▸ TAREFA OBRIGATÓRIA 1
Monte uma tabela Markdown com as colunas "Nº" e "Linha" para o trecho das entradas que começa na linha que contém "This screenshot has height=509, width=678." e vai até o fim das entradas, incluindo as duas pontas. Deixe de fora as linhas em branco e as imagens.

▸ TEXTO FORNECIDO
____________________

Já é de longa data que o movimento feminista conhece e utiliza o termo transfobia, ou para quem o desconhece trata-se da rejeição e preconceito a pessoas travestis e transexuais. Mas por que a sociedade continua excluindo pessoas transexuais? Por que é tão difícil a família amar uma pessoa trans? Ou por que essas pessoas não têm relacionamentos afetivos e duradouros? Já se perguntou quantas pessoas trans você conhece e quais mantém laços familiares e ou, relacionamento vívido, público?

Existe uma grande dificuldade de pessoas trans em manterem laços de afetividade, seja com família, seja com amigos, ou com alguém para um relacionamento amoroso. Principalmente pela exclusão social que pessoas trans sofrem, uma segregação existente no Brasil desde a época quando éramos colônia, mas que se aprofundou durante o período da ditadura militar.

Sim! Existíamos na ditadura militar, claro que éramos proibidas de sair na rua de dia, só nos era permitida a vida noturna, por isso se cultua tanto no Brasil a ideia de que somente na calada da noite as encontramos, como deusas paradas nas esquinas das cidades brasileiras.

Quando vemos uma pessoa trans, em sua grande maioria como dita anteriormente, não imaginamos que no resplendor da sua beleza e magnitude, paradas como uma fênix nas esquinas, o sofrimento que
elas passaram para estar ali foi concebido principalmente na sua adolescência.

A grande maioria de travestis e transexuais, por volta dos 14 aos 17 anos, quando se identifica como uma pessoa trans e começa a externalizar a sua identidade de gênero, é “convidada” a se retirar de seus lares, a se retirar das suas famílias. Essa é uma das grandes causas de morte de travestis e transexuais no Brasil, o país que mais assassina pessoa trans no mundo, onde a expectativa de vida é de 27 anos.

As violações de direitos humanos de pessoas trans no Brasil, desde o acesso à educação e mercado de trabalho, são normatizadas e aceitas, transmitidas por gerações, sendo as mulheres socioeconomicamente mais empobrecidas e negras as mais vulneráveis aos casos de violências, já que muitas moram nas periferias, regiões onde o Estado está completamente ausente.

Existe uma grande dificuldade em debater com as famílias que têm entre suas/seus integrantes uma pessoa trans, pois há um desconhecimento do que seria uma pessoa com gênero diferente daquele designado no nascimento. São existentes ainda na sociedade brasileira, e mundial, as características societárias de uma pessoa trans, somos ainda vistas como prostitutas, traficantes, usuárias de drogas ilícitas. Somos ainda vistas como objeto sexual.

____________________

▸ LINHAS DE DADOS

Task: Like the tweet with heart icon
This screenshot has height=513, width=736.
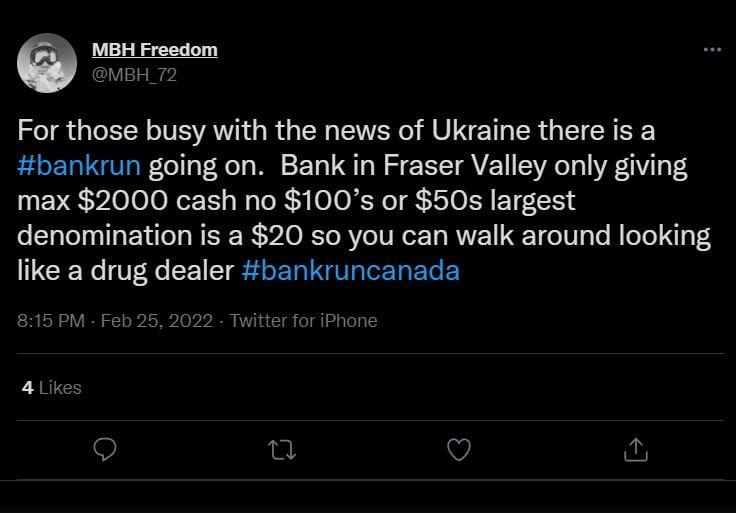Action: coord(458,451)
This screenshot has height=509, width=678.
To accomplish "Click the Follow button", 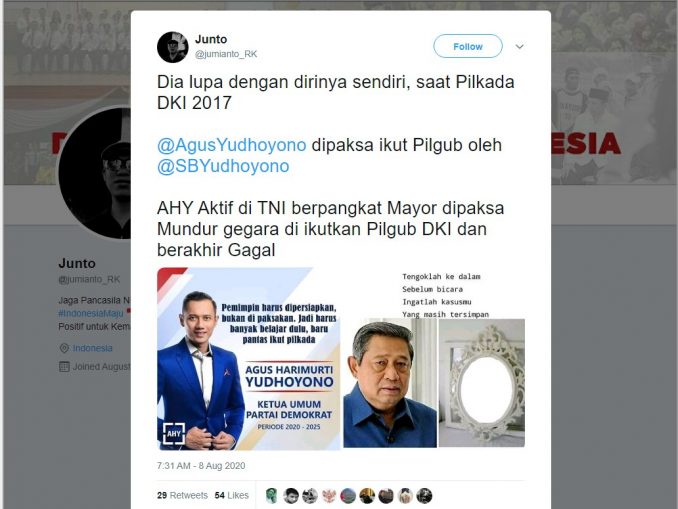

____________________

▸ TAREFA OBRIGATÓRIA 2
Diga se cada afirmação concorda com o texto sobre transfobia. Responda sim ou não e cite literalmente as palavras do texto que decidem a questão.
(a) A expectativa de vida de pessoas trans no Brasil é de 27 anos.
(b) A segregação de pessoas trans no Brasil começou durante a ditadura militar.
(c) Durante a ditadura militar, pessoas trans podiam circular livremente na rua durante o dia.

▸ RESPOSTA ESCRITA 1
| Nº | Linha |
|---|---|
| 1 | This screenshot has height=509, width=678. |
| 2 | To accomplish "Click the Follow button",  |

▸ RESPOSTA ESCRITA 2
(a) Sim: "onde a expectativa de vida é de 27 anos".
(b) Não: "uma segregação existente no Brasil desde a época quando éramos colônia, mas que se aprofundou durante o período da ditadura militar".
(c) Não: "éramos proibidas de sair na rua de dia, só nos era permitida a vida noturna".